①では 変数 arr を出力し、②の時点でも同じ様に変数 arr を出力します。Java には参照渡しがないのでこの様な挙動になります。メモリ上でどの様にデータが管理されているかをみれば一目瞭然ですね。
具体的な流れは、上記での説明を引用します。
changeメソッドの
a = new int[] {2, 1, 4};
の様に、新しいオブジェクトを生成して、そのインスタンスの参照値を再代入するなどの、仮引数が指し示す参照値自体を変更するような操作を行うと、新しい参照値は呼び出し元の実引数には反映されず、参照渡しと異なる動作となります。

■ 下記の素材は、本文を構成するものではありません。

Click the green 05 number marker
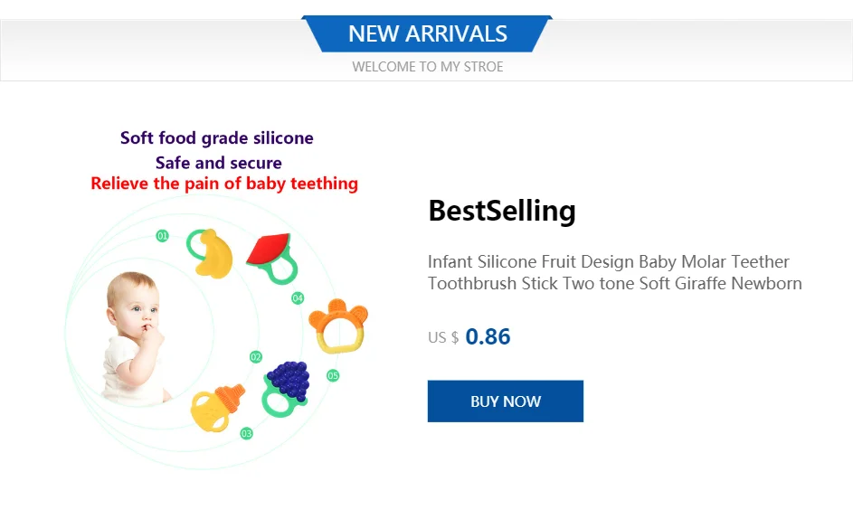Viewport: 853px width, 519px height. 333,375
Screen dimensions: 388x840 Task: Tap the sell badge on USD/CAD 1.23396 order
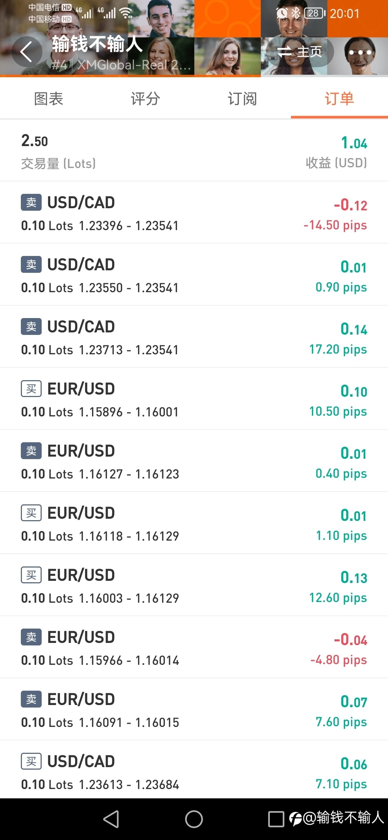pos(31,202)
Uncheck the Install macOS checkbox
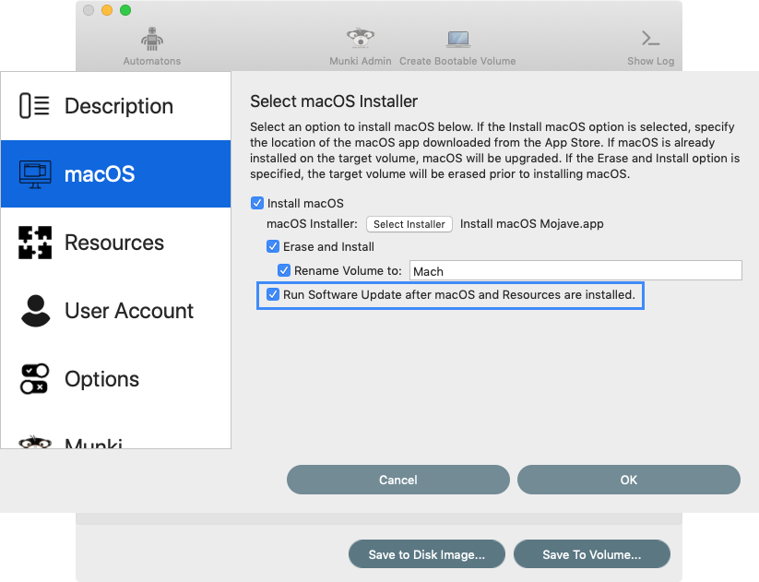759x582 pixels. click(x=257, y=203)
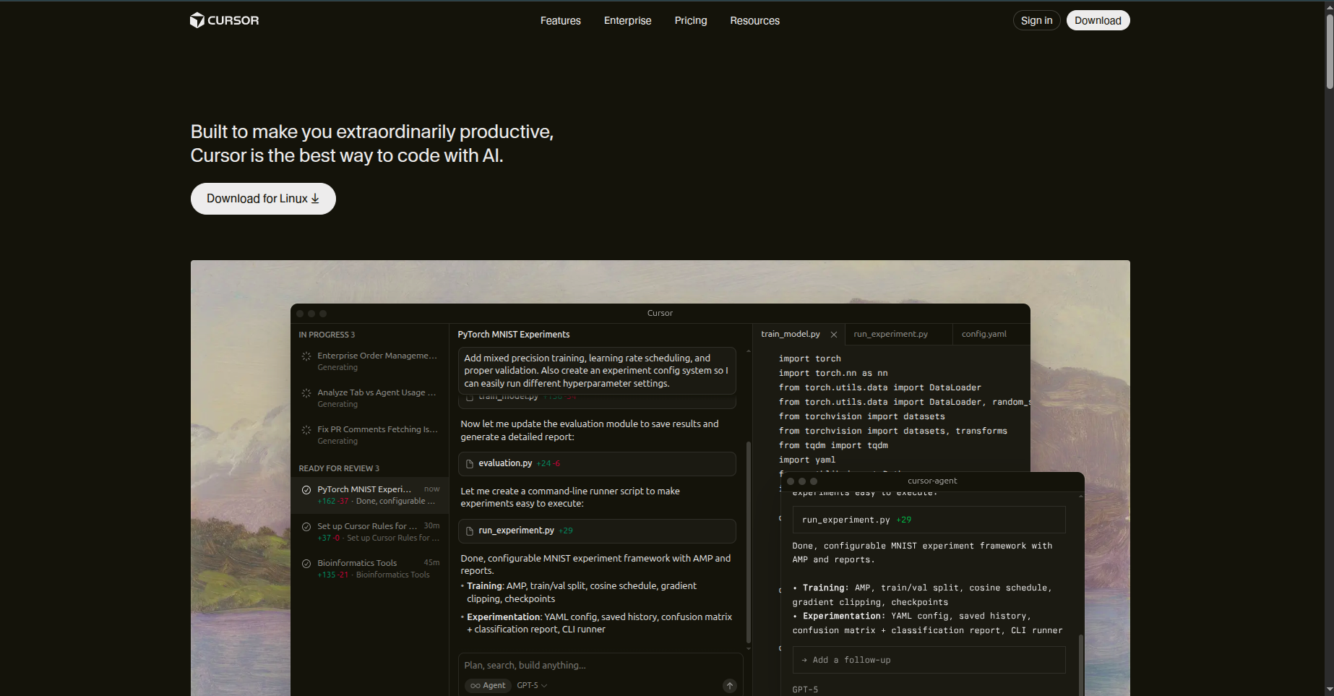This screenshot has width=1334, height=696.
Task: Click the checkmark circle beside Set up Cursor Rules
Action: click(x=306, y=527)
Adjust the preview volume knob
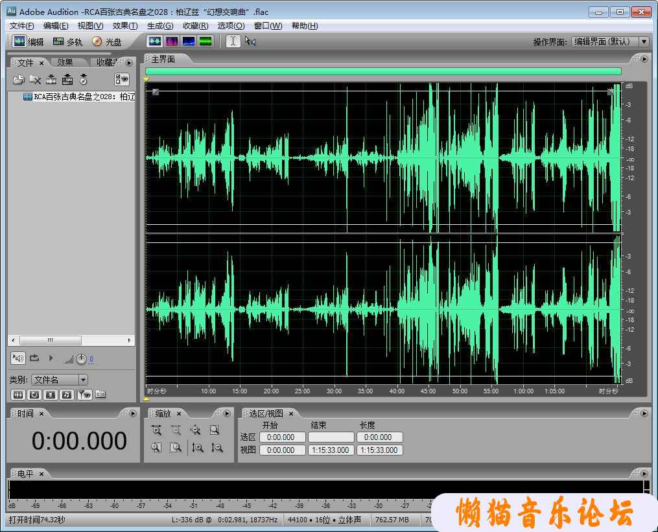 pos(81,359)
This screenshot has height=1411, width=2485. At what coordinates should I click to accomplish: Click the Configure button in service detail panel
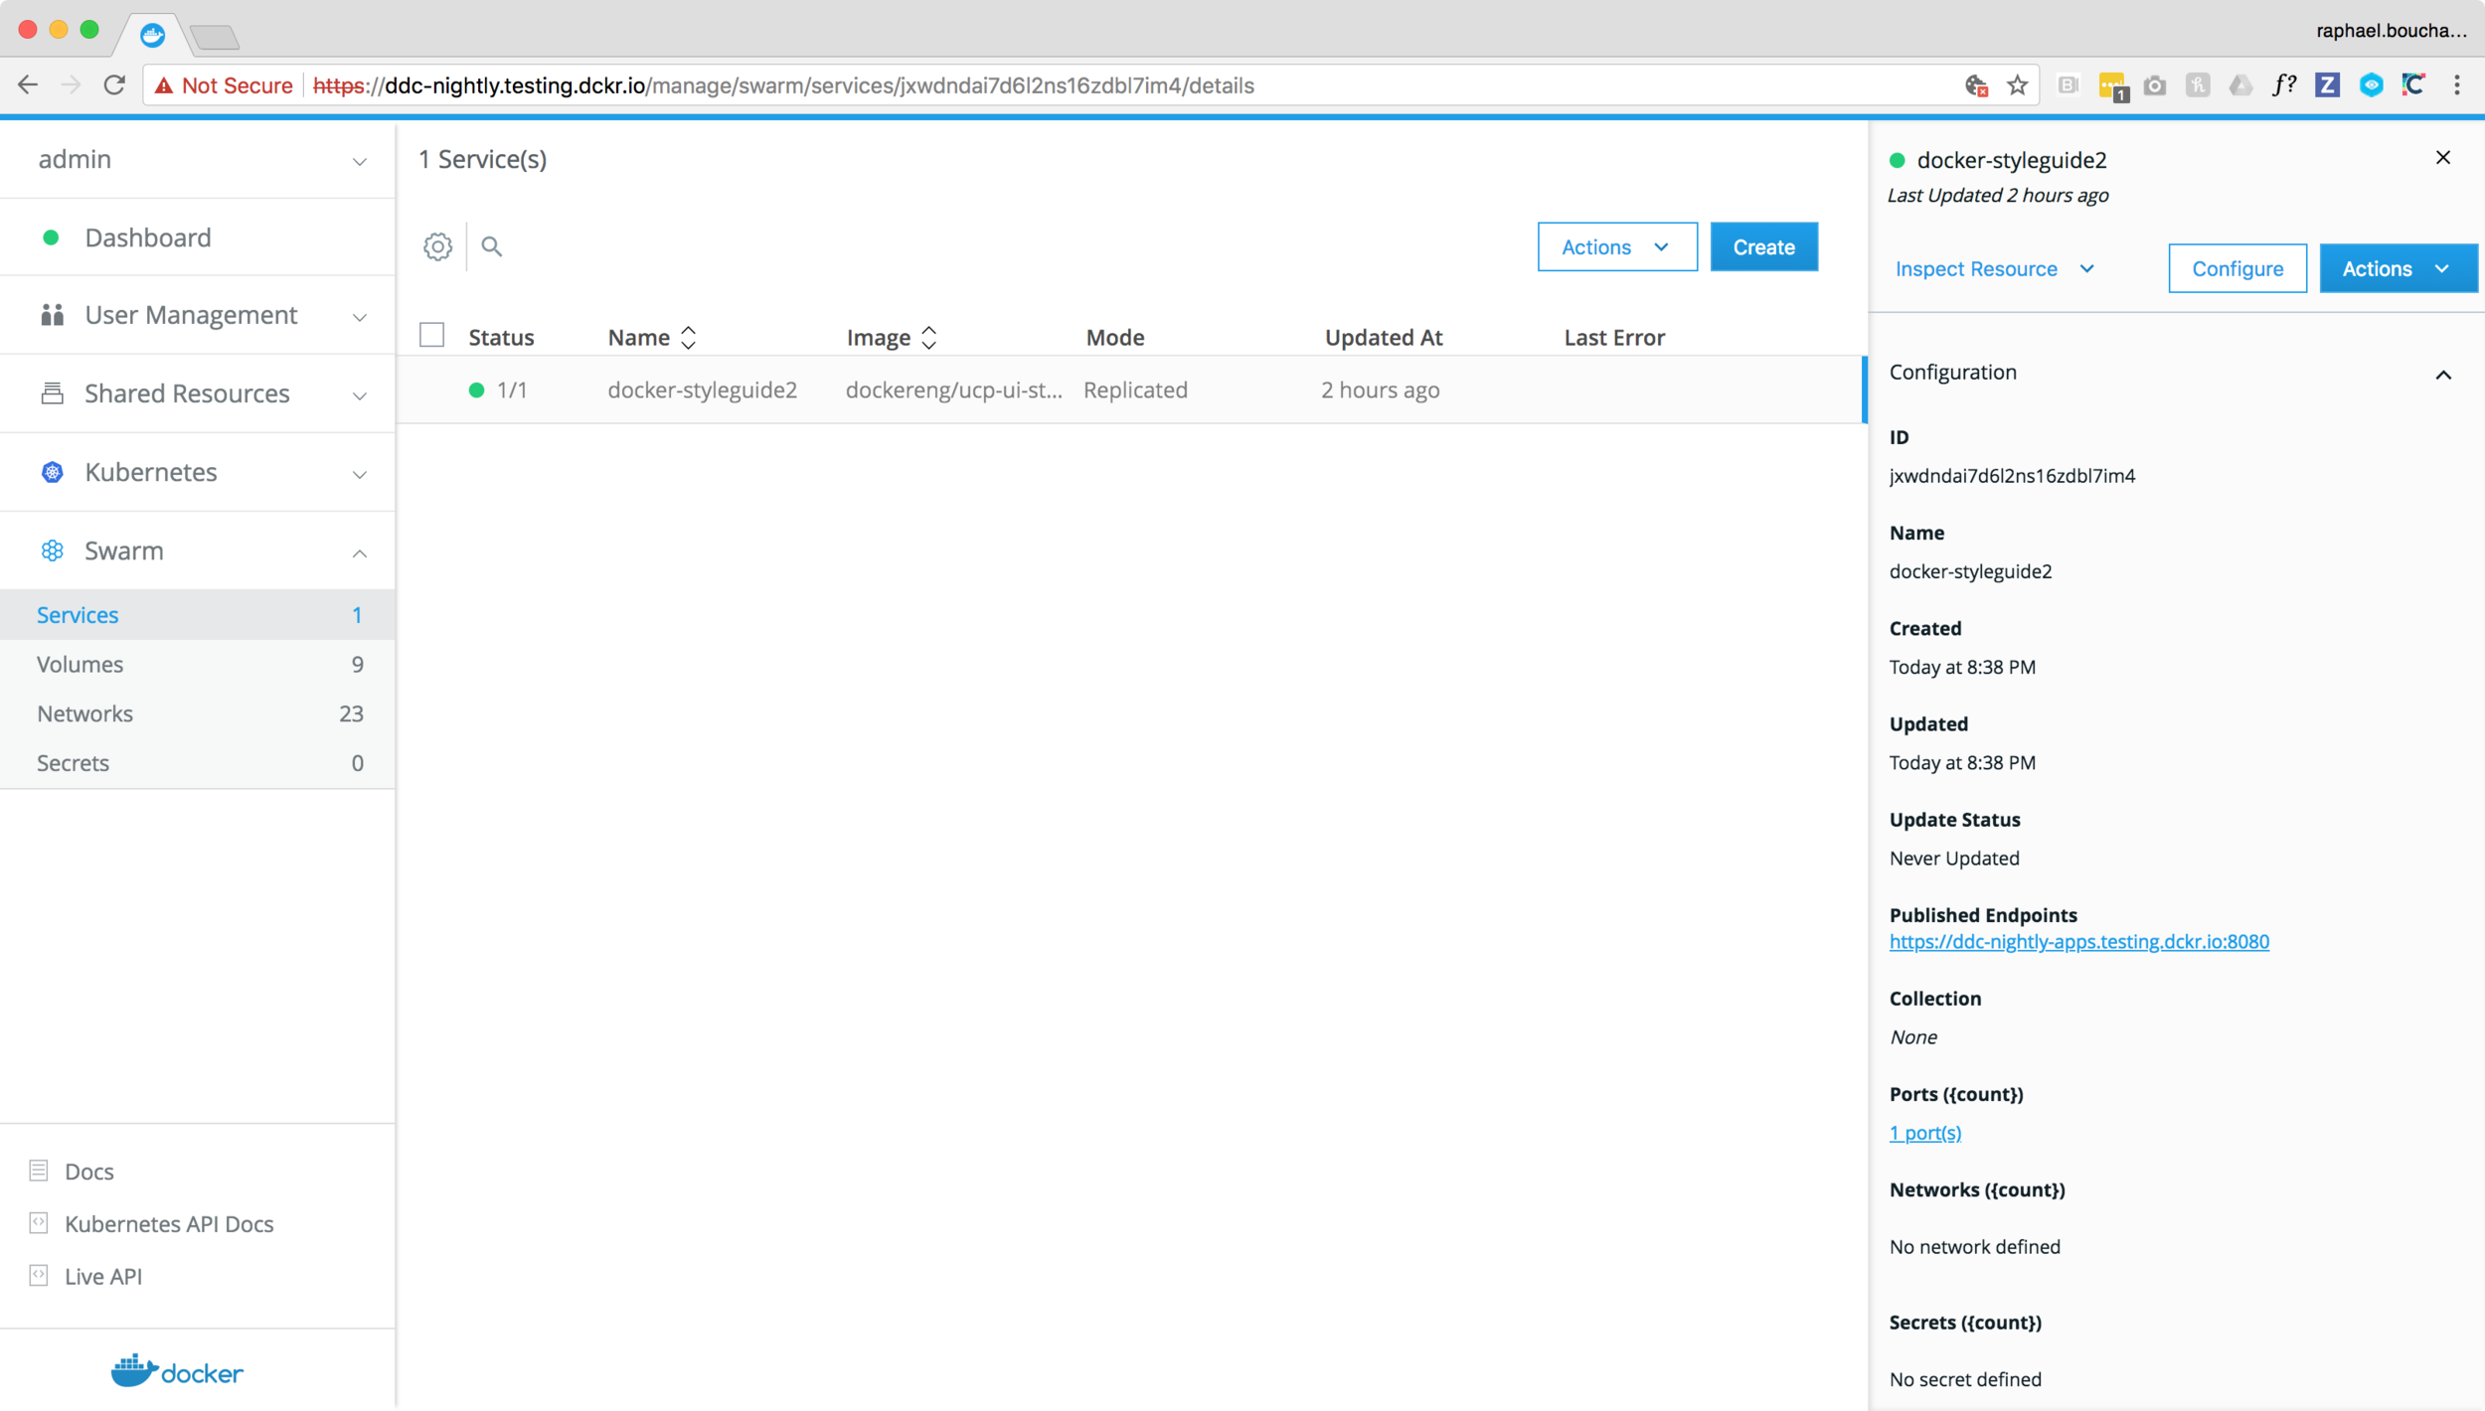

本来の参照渡しは呼び出し先で参照先を変更するような操作(新しいオブジェクトを生成して、そのインスタンスの参照値を再代入)を行うと呼び出し元にもその変更が反映されますが、参照値の値渡しは参照を表す値を渡しているだけになり、仮引数の参照値を変更しても呼び出し元の実引数の参照値は呼び出し前と変わりません。
参照渡しであれば、
After ::[3, 2, 5]
という出力になるはずです。
実際の出力は上記の通りです。これは仮引数が change メソッド内で違う参照値を代入されることで発生する現象です。実引数となるarr
変数の参照値とはこのタイミングで異なるのです。
この次は、シャロウコピー・ディープコピー・ ディフェンシブコピーなどを取り扱いたいと思います。